*** Extracted material Section Begins ***

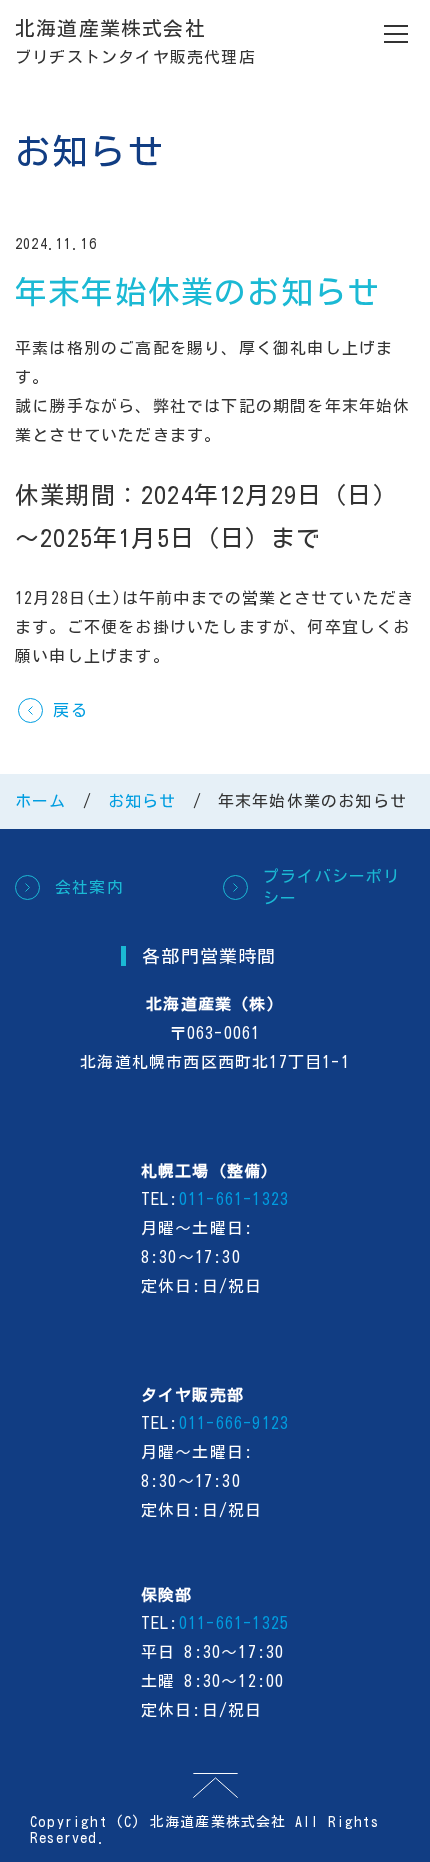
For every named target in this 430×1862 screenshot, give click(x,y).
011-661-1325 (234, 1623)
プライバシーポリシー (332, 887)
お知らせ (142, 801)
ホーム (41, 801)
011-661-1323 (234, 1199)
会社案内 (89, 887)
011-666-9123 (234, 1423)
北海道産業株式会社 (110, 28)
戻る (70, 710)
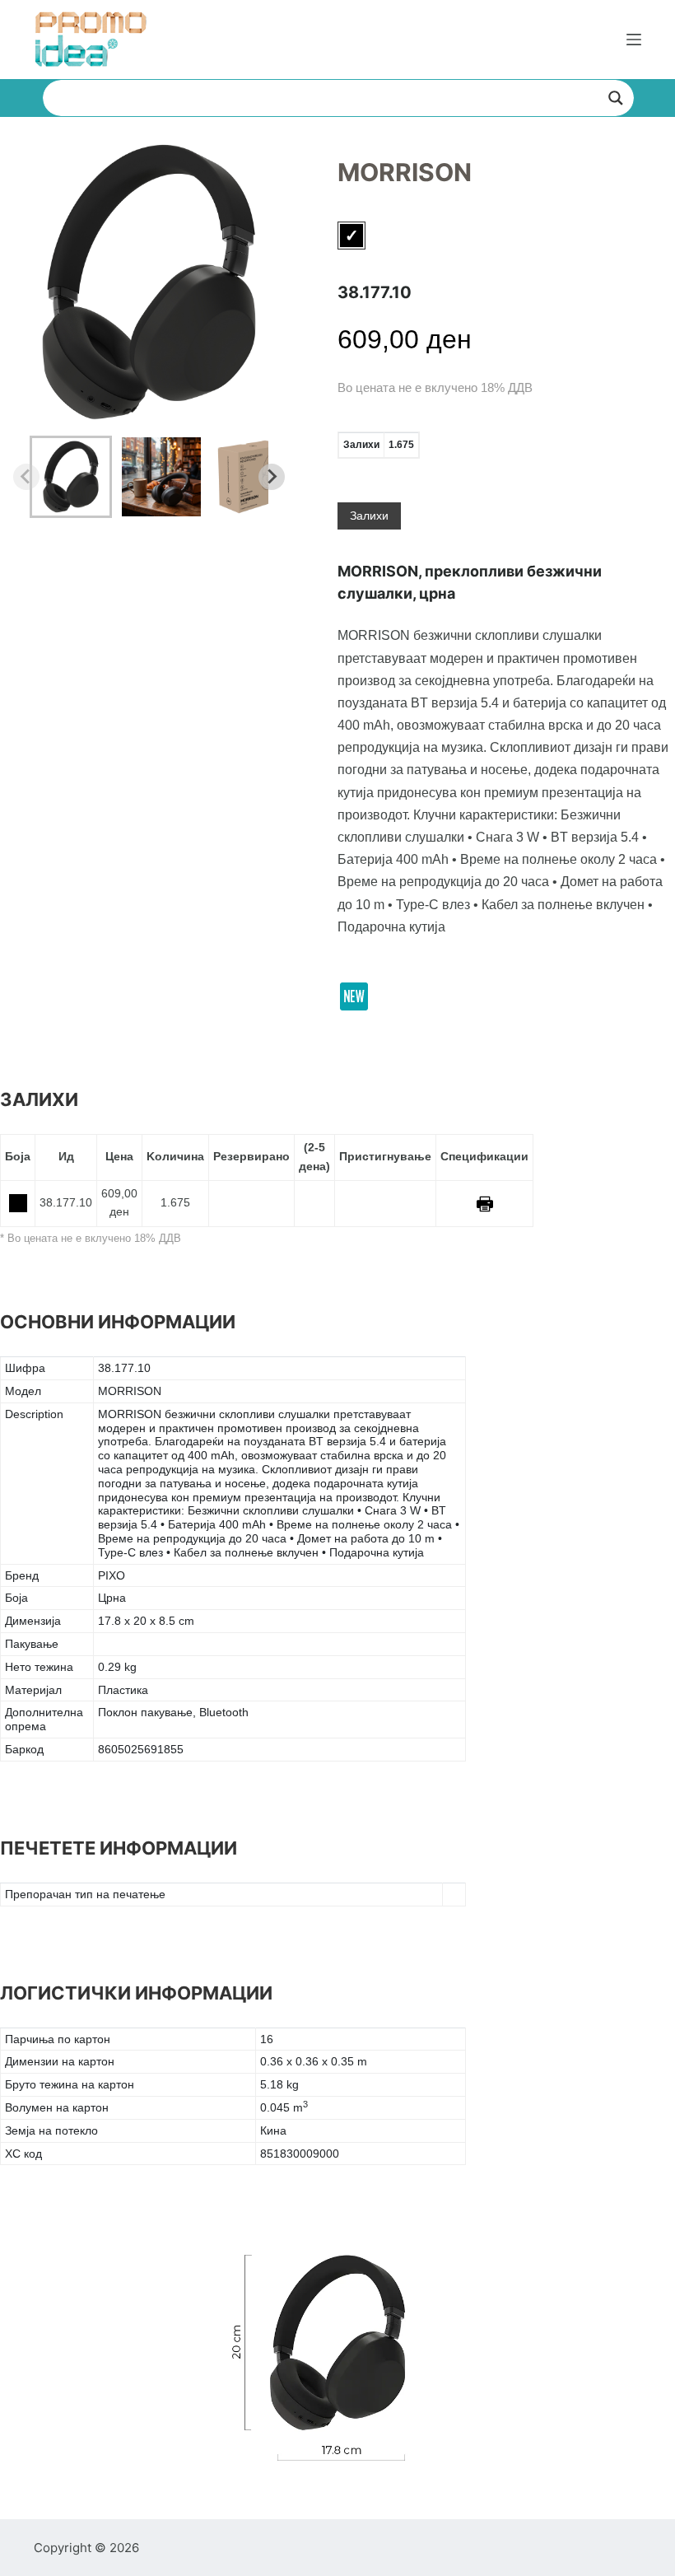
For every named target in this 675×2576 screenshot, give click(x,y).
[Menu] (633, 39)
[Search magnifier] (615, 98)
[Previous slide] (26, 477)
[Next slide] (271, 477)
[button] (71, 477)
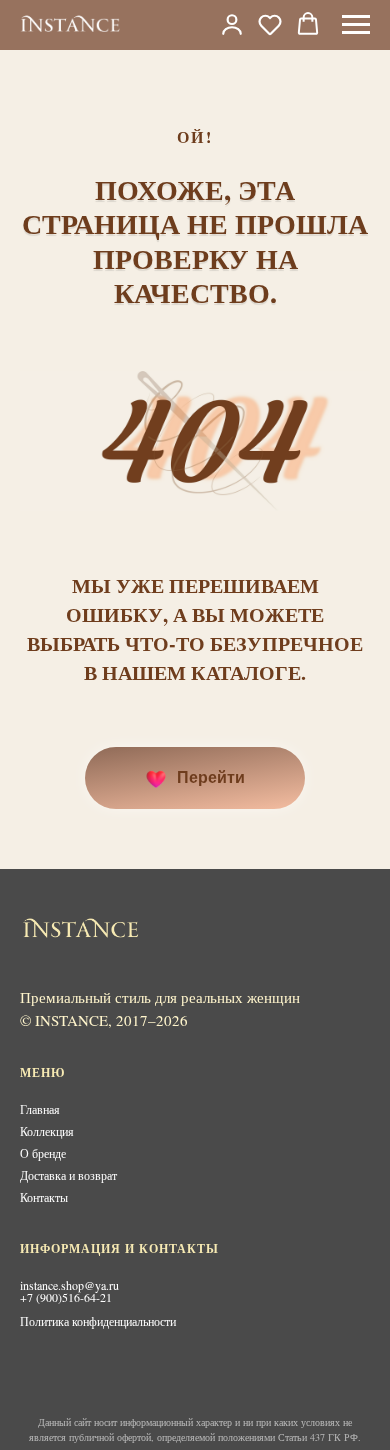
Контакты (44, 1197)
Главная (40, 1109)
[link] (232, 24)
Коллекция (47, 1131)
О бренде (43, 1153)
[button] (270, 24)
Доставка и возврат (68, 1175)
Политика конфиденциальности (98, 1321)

*** Extracted material Section Ends ***
*** Extracted material Section Begins ***

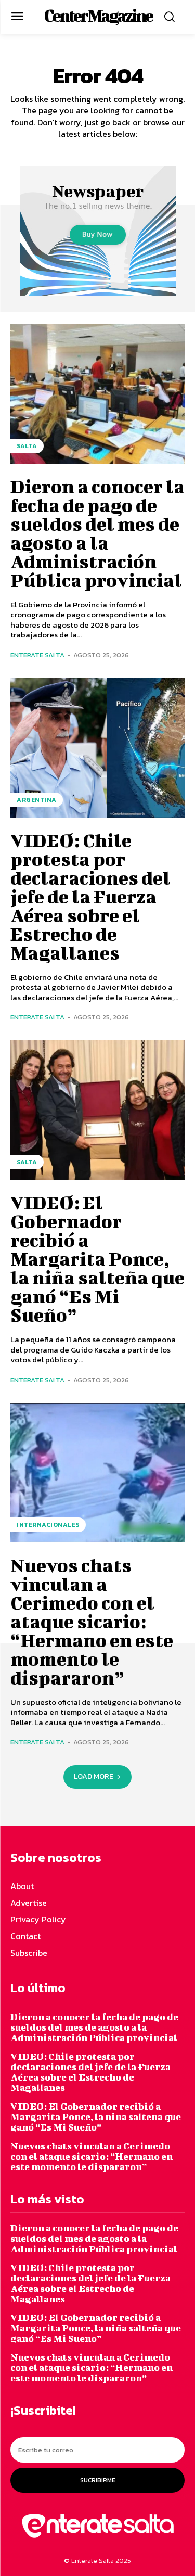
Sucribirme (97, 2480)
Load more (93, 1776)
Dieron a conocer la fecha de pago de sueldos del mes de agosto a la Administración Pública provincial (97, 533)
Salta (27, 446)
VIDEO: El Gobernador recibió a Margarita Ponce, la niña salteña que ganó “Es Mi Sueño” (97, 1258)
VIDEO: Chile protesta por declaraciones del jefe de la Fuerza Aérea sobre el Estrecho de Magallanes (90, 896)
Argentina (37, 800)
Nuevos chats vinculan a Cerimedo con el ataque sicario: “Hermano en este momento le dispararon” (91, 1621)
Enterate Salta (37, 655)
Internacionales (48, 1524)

*** Extracted material Section Ends ***

* _Work to complete_:
Set down word for word the lines above from the one with "For every named target in this 430×1862" up to and including the one with "Доставка и возврат (68, 1175)". Omit every picture.

* _Task result_:
For every named target in this 430×1862 screenshot, give click(x,y).
011-661-1325 (234, 1623)
プライバシーポリシー (332, 887)
お知らせ (142, 801)
ホーム (41, 801)
011-661-1323 (234, 1199)
会社案内 (89, 887)
011-666-9123 (234, 1423)
北海道産業株式会社 (110, 28)
戻る (70, 710)
For every named target in this 675×2576 screenshot, give click(x,y).
[Menu] (633, 39)
[Search magnifier] (615, 98)
[Previous slide] (26, 477)
[Next slide] (271, 477)
[button] (71, 477)
Контакты (44, 1197)
Главная (40, 1109)
[link] (232, 24)
Коллекция (47, 1131)
О бренде (43, 1153)
[button] (270, 24)
Доставка и возврат (68, 1175)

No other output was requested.